J’ai entendu dire que son travail s’était développé d’une façon significative, sans attirer l’attention inutilement. J’entends dire que des gens qui occupent des positions clés dans la société sont en contact avec elle, et que, quand ce sera nécessaire, quand ils auront atteint une masse critique suffisante, ils en finiront avec toute l’hypocrisie des révérends Ian Buck de la vie.

Et c’est cela qu’Athéna désire ; non pas se mettre en avant personnellement, comme beaucoup le pensaient (y compris Andréa), mais que la mission soit accomplie.

Au début de mes investigations qui ont abouti à ce manuscrit, je pensais que je glorifiais sa vie pour qu’elle sache combien elle avait été courageuse et importante. Mais à mesure que les entretiens progressaient, je découvrais moi aussi ma part cachée – bien que je ne croie pas beaucoup à ces choses-là. Et j’arrivais à la conclusion que la raison principale de tout ce travail était le désir de répondre à une question que je n’ai jamais su résoudre : pourquoi Athéna m’aimait-elle, si nous sommes tellement différents et ne partageons pas la même vision du monde ?
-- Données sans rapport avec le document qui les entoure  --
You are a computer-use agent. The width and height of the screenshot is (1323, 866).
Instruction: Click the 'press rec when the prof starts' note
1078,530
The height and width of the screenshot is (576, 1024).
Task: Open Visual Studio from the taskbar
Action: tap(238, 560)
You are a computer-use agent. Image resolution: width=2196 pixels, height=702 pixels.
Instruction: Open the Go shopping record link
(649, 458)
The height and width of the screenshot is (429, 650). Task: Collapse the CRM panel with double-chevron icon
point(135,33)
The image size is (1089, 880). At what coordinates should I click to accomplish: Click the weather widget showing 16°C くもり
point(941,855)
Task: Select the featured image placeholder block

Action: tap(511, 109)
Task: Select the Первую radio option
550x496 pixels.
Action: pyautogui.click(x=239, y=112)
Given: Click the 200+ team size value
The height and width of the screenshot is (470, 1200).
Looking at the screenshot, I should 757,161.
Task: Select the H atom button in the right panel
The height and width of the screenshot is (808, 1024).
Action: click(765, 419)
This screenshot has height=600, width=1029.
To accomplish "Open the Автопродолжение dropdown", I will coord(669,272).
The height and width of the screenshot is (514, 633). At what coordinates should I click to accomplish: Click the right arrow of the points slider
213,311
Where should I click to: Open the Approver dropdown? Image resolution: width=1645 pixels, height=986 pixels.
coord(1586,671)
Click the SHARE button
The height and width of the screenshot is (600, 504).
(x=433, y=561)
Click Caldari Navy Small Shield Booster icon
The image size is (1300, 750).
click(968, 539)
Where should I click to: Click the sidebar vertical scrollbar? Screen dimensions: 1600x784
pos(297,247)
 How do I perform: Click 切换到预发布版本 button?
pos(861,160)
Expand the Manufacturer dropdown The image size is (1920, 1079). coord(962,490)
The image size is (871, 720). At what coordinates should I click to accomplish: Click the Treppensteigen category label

Je me souviens du premier baiser que je lui ai donné, dans un bar près de Victoria Station. Elle travaillait dans une banque, j’étais un inspecteur de Scotland Yard. Nous sommes sortis ensemble quelques jours, et elle m’a invitée à aller danser chez le propriétaire de son appartement, ce que je n’ai jamais accepté – ce n’est pas mon style.

Plutôt que de s’en irriter, elle a répondu simplement qu’elle respectait ma décision. Relisant les dépositions faites par ses amis, je suis vraiment fier ; apparemment, Athéna ne respectait plus la décision de personne.